Warren shot back, “I wrote that with two. Actually, with two [co-authors] I think. That’s exactly right. But the point is, what we’ve got to do is we’ve got to keep moving in the direction of getting more families covered and bringing down the costs of healthcare, and I think we’ve taken a big step in that direction.”

Just last month, during remarks she delivered at the New England Council, Warren said, “I think every option needs to be on the table, and single payer sure ought to be at the top of the list.” Asked by a reporter to clarify where she stands on single payer, considering her past inconsistency on the matter, Warren said:

It depends on where we want to go next and what we can do next. If the question is, ‘can we make the Affordable Care Act better, and we can find some Republicans colleagues to do that,’ then absolutely. We should do what we can to improve it. But I want to be clear. We built a whole health care system in the hopes that it was going to be bipartisan when we built the Affordable Care Act, right? It came out of the Heritage Foundation, it had Republican ideas in it, we built it off of what Mitt Romney had done here in Massachusetts, took amendments from Republicans – how much Republican support did we get for that? None. So if we’re talking about tearing down the health care system and starting over, then I think every option needs to be on the table, and single payer sure ought to be at the top of the list.
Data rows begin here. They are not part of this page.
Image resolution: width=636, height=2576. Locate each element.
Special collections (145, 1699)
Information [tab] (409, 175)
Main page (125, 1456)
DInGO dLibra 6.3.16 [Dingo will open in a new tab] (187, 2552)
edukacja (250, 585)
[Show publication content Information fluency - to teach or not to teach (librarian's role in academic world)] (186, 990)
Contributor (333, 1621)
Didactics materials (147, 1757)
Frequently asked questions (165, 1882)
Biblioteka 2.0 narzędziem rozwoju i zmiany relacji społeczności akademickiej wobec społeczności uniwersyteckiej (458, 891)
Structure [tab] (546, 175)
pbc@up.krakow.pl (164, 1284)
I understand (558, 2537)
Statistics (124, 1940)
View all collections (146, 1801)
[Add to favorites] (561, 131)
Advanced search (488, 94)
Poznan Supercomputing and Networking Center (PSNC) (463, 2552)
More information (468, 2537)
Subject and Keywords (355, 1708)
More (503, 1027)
As for school choice, Warren is also hypocritical. In her 2003 book, “The Two-Income Trap: Why Middle-Class Parents are Going Broke,” which she co-authored with her daughter Amelia Warren Tyagi, Warren endorsed and emphasized the importance of school vouchers.

A well-designed voucher program would fit the bill neatly,” Warren and Tyagi wrote. “A tax-payer-funded voucher that paid the entire cost of educating a child (not just a partial subsidy) would open a range of opportunities to all children. With fully funded vouchers, parents of all income levels could send their children – and the accompanying financial support – to the schools of their choice.” They added, “Fully funded vouchers would relieve parents from the terrible choice of leaving their kids in lousy schools or bankrupting themselves to escape those schools.”

However, this past January, Warren took a complete turn from her original statement when she wrote in a letter to then-nominee for Secretary of Education Betsy DeVos that private voucher programs “in many cases” are “expensive and dangerous failures.” She also wrote that “These private voucher programs have a racially-charged history. Historically, private school vouchers have been used by some states to further racial and socioeconomic segregation.”

Warren added, “For decades, you have been one of the nation’s strongest advocates for radically transforming the public education system through the use of taxpayer-funded vouchers that steer public dollars away from traditional public schools to private and religious schools. … But the actual evidence on how private voucher programs affect educational outcomes is mixed at best, and in many cases reveals these programs to be expensive and dangerous failures that cost taxpayers billions of dollars while destroying public education systems.”